Under Pressure

Q. I find my nerves getting the better of me at many shoots. Predictable, this seems to happen most when “something is on the line” like during a shoot off or near the end of a round when I am shooting well and it looks like I could win.

When I feel this pressure to do well things usually fall apart. This must be common but I need help to stop this happening.

 

A. Like this one, many of the situations shooters deal with are a complex interaction of psychological, emotional and social factors. Understanding these and how they affect your performance are part of mental skills training. Here are a few brief insights into what you are experiencing.

The nerves you describe have to do with what I call arousal or activation level. Every task has an optimum activation level for best performance.

Also, each person requires an individual level to do their best and the task of clay shooting requires a different level from, say, a rugby player dragging three opponents towards the goal. If you tried to shoot with that level of arousal you would destroy the fine motor skill required to control the gun. The fame demands a specific level and the shooter must balance that with their internal requirements. Both too much activation – feeling too nervous, and too little activation destroy performance, hence the optimum level.

Nerves and pressure are part of the same equation. You said, “when I feel this pressure”, my question to you is, what is this pressure, why do you feel it and where does it come from? Has someone abducted you family and is threatening to kill them if you don’t win? Is the bank going to take your house if you don’t get a trophy?
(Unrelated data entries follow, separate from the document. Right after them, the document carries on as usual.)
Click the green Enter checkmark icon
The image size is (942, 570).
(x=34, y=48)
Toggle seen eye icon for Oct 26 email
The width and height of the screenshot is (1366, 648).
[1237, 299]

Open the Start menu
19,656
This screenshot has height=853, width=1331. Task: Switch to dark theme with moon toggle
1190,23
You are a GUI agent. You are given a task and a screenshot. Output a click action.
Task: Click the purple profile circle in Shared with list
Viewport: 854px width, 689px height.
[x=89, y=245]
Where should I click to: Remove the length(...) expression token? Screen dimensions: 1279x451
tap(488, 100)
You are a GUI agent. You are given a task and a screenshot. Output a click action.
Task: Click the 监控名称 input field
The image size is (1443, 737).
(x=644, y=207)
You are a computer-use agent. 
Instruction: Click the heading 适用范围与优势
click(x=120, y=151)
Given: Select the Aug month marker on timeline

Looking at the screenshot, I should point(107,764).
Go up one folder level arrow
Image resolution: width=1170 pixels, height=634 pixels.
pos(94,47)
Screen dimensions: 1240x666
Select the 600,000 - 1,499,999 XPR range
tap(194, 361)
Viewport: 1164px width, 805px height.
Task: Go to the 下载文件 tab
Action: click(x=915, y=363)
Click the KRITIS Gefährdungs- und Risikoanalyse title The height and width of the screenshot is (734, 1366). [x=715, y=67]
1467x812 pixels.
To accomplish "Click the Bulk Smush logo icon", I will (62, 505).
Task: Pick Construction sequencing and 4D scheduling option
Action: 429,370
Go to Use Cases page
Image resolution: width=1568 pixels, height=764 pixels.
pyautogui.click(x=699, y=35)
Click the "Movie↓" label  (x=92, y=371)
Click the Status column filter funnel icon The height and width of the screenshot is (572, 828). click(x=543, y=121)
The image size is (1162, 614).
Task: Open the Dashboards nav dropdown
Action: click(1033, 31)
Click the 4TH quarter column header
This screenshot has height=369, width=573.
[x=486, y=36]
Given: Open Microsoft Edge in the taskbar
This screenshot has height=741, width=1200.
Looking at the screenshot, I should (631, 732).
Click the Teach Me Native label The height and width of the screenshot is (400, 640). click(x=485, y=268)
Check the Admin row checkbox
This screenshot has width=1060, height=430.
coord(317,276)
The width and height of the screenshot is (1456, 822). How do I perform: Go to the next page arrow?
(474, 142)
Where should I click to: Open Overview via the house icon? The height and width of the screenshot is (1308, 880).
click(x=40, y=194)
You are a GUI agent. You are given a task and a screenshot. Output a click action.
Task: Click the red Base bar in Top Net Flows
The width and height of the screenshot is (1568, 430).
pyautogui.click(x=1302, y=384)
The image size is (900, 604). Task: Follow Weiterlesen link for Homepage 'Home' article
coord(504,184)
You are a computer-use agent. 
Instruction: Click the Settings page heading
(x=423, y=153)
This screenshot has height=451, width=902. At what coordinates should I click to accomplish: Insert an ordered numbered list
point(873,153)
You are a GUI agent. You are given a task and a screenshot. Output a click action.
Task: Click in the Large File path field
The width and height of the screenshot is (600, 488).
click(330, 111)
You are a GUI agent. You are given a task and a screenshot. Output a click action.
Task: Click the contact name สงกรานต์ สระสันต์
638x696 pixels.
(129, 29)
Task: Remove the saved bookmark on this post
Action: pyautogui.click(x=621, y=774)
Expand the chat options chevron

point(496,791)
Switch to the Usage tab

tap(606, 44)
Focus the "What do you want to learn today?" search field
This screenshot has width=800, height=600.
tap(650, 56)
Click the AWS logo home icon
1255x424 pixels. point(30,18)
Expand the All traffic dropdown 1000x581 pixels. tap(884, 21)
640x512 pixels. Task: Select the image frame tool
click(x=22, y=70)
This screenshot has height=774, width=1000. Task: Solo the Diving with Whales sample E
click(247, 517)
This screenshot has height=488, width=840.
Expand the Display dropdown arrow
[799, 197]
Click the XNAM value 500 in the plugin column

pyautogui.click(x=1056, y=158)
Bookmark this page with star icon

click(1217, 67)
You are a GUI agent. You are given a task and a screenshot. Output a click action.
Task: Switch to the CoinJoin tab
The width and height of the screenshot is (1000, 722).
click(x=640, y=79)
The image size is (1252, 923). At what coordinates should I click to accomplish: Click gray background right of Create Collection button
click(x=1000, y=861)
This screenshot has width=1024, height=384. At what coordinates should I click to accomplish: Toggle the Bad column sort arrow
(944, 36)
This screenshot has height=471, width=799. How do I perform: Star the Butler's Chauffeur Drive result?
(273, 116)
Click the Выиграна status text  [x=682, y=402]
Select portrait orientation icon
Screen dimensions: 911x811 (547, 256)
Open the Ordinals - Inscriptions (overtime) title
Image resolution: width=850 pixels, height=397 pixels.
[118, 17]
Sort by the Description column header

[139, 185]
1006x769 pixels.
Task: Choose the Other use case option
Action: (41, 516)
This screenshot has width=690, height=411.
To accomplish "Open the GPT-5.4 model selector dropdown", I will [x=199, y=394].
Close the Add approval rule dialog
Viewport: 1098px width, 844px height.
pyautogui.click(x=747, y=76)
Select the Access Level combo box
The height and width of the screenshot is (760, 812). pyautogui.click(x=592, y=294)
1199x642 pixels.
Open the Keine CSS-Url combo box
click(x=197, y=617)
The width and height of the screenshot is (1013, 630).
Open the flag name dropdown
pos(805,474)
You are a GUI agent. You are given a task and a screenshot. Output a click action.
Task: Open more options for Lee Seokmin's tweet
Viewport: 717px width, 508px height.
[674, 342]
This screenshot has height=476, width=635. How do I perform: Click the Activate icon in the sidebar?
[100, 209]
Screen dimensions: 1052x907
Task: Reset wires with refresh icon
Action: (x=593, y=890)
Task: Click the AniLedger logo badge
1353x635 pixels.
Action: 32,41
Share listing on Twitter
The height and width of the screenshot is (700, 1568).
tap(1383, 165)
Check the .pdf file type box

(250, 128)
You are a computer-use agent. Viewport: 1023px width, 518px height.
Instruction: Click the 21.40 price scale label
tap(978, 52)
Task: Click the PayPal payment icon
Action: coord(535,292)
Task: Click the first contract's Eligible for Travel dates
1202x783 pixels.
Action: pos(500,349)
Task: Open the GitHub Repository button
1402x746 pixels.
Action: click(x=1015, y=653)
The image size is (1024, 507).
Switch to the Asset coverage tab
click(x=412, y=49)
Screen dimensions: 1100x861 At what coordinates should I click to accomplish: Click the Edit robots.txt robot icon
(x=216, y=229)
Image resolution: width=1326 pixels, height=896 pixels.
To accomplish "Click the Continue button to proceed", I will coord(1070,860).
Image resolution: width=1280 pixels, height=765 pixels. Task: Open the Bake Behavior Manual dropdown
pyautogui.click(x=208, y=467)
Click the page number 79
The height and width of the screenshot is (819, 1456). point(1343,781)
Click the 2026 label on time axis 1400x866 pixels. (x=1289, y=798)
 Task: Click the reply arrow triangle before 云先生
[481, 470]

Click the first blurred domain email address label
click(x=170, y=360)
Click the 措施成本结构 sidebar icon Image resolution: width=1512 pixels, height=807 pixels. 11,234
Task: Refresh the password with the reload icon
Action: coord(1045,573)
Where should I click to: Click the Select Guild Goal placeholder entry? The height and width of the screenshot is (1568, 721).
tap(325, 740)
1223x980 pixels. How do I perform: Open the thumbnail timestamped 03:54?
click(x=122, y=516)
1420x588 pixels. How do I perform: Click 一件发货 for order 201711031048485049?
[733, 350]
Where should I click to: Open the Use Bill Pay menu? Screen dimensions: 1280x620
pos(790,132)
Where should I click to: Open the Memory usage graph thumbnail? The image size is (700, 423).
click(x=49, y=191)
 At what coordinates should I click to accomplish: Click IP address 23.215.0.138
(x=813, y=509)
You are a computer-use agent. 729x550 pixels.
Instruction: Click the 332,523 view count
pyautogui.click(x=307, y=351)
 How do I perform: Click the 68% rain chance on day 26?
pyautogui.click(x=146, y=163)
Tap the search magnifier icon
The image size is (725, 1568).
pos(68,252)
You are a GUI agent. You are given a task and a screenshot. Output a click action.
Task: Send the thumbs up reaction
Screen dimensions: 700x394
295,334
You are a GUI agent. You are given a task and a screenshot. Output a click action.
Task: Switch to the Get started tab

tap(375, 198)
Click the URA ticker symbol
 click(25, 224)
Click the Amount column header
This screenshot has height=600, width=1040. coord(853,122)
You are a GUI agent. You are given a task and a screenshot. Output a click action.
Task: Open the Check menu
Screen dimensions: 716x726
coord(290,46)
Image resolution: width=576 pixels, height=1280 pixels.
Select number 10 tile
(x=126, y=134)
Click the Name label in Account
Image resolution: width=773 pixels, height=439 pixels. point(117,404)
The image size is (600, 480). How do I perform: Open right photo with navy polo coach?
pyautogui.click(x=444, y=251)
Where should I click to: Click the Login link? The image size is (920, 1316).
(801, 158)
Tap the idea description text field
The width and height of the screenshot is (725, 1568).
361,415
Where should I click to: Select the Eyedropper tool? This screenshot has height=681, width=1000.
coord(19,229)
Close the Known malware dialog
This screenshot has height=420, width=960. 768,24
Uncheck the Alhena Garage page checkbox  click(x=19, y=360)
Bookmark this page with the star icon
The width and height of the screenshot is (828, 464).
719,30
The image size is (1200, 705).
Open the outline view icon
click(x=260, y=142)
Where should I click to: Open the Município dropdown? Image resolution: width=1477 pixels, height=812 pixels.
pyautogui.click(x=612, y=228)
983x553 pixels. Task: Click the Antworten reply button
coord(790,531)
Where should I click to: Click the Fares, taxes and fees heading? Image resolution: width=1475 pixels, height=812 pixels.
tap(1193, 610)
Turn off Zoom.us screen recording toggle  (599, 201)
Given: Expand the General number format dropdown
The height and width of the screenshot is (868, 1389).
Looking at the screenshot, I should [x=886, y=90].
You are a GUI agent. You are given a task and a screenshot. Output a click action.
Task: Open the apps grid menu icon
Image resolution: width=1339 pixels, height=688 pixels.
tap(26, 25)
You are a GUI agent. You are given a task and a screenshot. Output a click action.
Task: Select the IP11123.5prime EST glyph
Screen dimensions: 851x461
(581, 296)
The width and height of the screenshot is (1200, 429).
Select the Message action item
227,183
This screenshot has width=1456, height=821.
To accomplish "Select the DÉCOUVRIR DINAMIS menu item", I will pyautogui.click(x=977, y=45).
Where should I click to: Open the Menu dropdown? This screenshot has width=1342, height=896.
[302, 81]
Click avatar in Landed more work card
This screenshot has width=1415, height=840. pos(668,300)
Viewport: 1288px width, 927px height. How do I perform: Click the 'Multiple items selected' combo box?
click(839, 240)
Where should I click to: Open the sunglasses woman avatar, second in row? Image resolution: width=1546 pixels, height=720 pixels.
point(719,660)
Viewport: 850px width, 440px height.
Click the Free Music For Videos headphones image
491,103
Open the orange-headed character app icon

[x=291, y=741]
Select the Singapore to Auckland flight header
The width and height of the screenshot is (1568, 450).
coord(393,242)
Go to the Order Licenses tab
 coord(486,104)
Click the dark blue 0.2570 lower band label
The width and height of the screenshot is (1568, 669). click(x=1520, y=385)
You need to think of this pressure as being as ludicrous as these scenarios. The psychological and emotional discomfort called pressure is the result of how you choose to think and perceive you shooting experiences – it’s all your choice. Mental skills training is how you learn to think and act effectively to overcome this common dilemma.

I’ll finish with this point. The higher the skill level, the less likely one is to “feel” this discomfort. The best can perform well even though they feel too nervous, the average shooter will not. Even the best will do better when they learn how to achieve the optimum activation level consistently.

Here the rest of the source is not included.